Stored data entries

........

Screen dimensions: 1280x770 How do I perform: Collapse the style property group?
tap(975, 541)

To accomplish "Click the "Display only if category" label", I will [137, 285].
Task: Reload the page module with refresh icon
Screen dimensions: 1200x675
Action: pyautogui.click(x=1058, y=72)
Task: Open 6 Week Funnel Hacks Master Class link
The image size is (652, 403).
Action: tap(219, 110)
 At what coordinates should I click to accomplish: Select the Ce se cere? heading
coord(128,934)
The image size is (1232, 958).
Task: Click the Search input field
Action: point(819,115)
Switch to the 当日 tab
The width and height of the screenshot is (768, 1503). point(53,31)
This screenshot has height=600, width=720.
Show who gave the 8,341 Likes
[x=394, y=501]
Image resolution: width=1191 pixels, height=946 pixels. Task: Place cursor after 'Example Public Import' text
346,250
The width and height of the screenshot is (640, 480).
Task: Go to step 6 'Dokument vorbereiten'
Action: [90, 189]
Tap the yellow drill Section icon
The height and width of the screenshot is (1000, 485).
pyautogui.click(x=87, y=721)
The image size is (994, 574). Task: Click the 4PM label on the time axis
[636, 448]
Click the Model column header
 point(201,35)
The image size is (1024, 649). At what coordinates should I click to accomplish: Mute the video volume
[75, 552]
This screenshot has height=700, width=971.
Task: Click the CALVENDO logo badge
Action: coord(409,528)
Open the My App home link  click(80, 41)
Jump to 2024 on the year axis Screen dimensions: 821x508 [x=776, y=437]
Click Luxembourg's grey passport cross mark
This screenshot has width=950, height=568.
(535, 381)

........

> **Exercise details**
Write out every line of the entries that holds the word "Open".

> **Solution for this exercise**
Task: Open 6 Week Funnel Hacks Master Class link
Open the My App home link  click(80, 41)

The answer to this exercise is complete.